BUYER’S SOLE REMEDY AND SELLER’S ENTIRE LIABILITY ARE AS SET FORTH ABOVE. IN NO EVENT SHALL SELLER OR ANY OF ITS SUPPLIERS, LICENSORS, DIRECTORS, OFFICERS, EMPLOYEES OR AFFILIATES BE LIABLE TO BUYER FOR: (I) ANY LOSS OF DATA OR DAMAGE THERETO; (II) LOSS OR DAMAGE CAUSED BY THE COMBINATION OR INCORPORATION OF THE PRODUCT WITH OTHER PRODUCTS OR SYSTEMS NOT SUPPLIED BY SELLER; (III) LOSS OR DAMAGE CAUSED BY THE MODIFICATION BY BUYER OF THE PRODUCT; OR (IV) CONSEQUENTIAL, INCIDENTAL, INDIRECT, SPECIAL OR SIMILAR DAMAGES WHATSOEVER (INCLUDING, WITHOUT LIMITATION, DAMAGES FOR LOSS OF BUSINESS PROFITS, BUSINESS INTERRUPTION AND THE LIKE), WHETHER FORESEEABLE OR UNFORESEEABLE, ARISING OUT OF THE USE OR INABILITY TO USE THE PRODUCT OR ACCOMPANYING WRITTEN MATERIALS, REGARDLESS OF THE BASIS OF THE CLAIM AND EVEN IF SELLER OR ITS REPRESENTATIVE HAS BEEN ADVISED OF THE POSSIBILITY OF SUCH DAMAGE. SELLER’S LIABILITY TO BUYER FOR DIRECT DAMAGES FOR ANY CAUSE WHATSOEVER, AND REGARDLESS OF THE BASIS OF THE FORM OF THE ACTION, WILL BE LIMITED TO THE AMOUNT PAID TO SELLER FOR THE APPLICABLE PURCHASE ORDER THAT GAVE RISE TO THE CLAIM OR ACTION, AND IF NO SUCH SINGLE PURCHASE ORDER IS SO APPLICABLE, THEN SELLER’S LIABILITY SHALL NOT EXCEED THE AMOUNTS PAID BY BUYER TO SELLER HEREUNDER DURING THE 3 MONTHS PRECEDING THE EVENT.

12. EXPORT COMPLIANCE

Buyer shall not transfer, export or re-export any Product or part thereof, or any related technology, except in full compliance with export controls administered by the U.S., and any other applicable import and use restrictions.
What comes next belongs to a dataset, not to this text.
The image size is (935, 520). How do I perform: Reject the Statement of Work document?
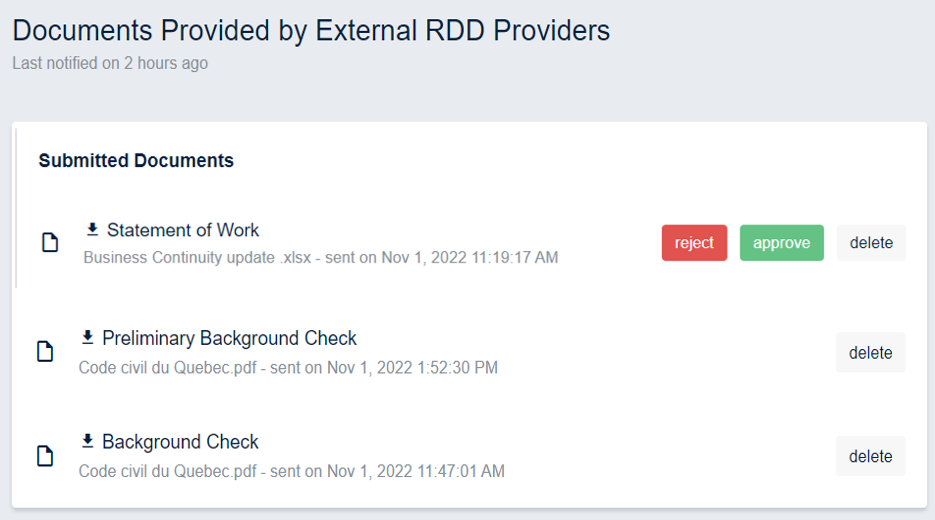[x=694, y=243]

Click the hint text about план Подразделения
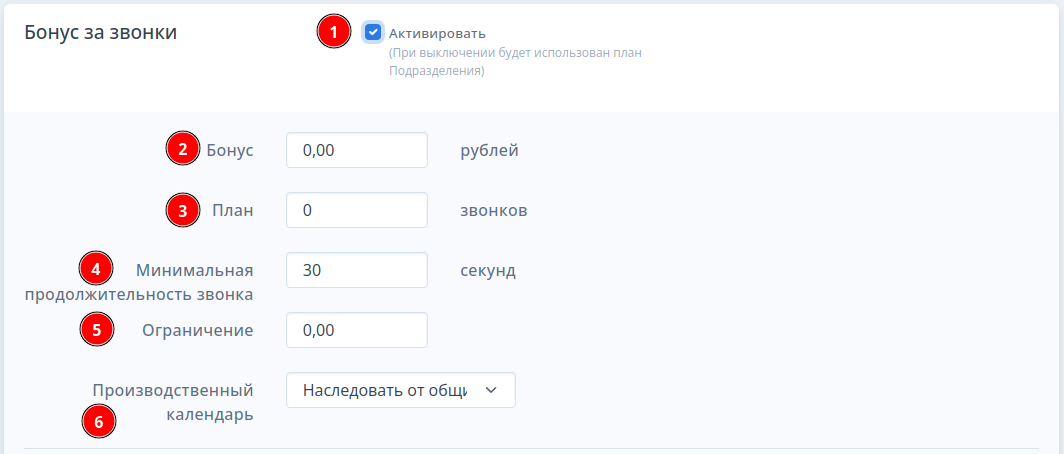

Buyer is solely responsible for determining compliance and obtaining all required approvals to facilitate the export of any Products, including outside of the U.S

13. GENERAL

These Terms shall constitute the final, complete and exclusive agreement of the parties with respect to all sales of Product by Seller to Buyer and shall supersede all prior offers, negotiations, understandings and agreements. No additional or different terms or conditions, whether material or immaterial, shall become a part of any agreement unless expressly accepted in writing by an authorized officer of Seller. These Terms are not assignable by Buyer. These Terms are binding on the parties and their respective successors and permitted assigns. Any waiver by Seller of one or more of these terms and conditions or any defaults hereunder shall not constitute a waiver of the remaining terms and conditions or of any future defaults hereunder. No failure or delay on the part of Seller in exercising or enforcing any right hereunder shall operate as a waiver thereof or preclude any other exercise or enforcement of rights hereunder. Any provision of these Terms that is prohibited or unenforceable under applicable law shall be ineffective to the extent of such prohibition or unenforceability, without impairing or invalidating the remaining provisions of these terms and conditions. These Terms and all performance and disputes arising out of or related to goods in question, shall be governed by the laws of the State of California, without reference to conflict of laws principles. The parties hereby irrevocably agree to submit any claim arising out of or related to these terms and conditions to the competent courts of San Francisco, New York.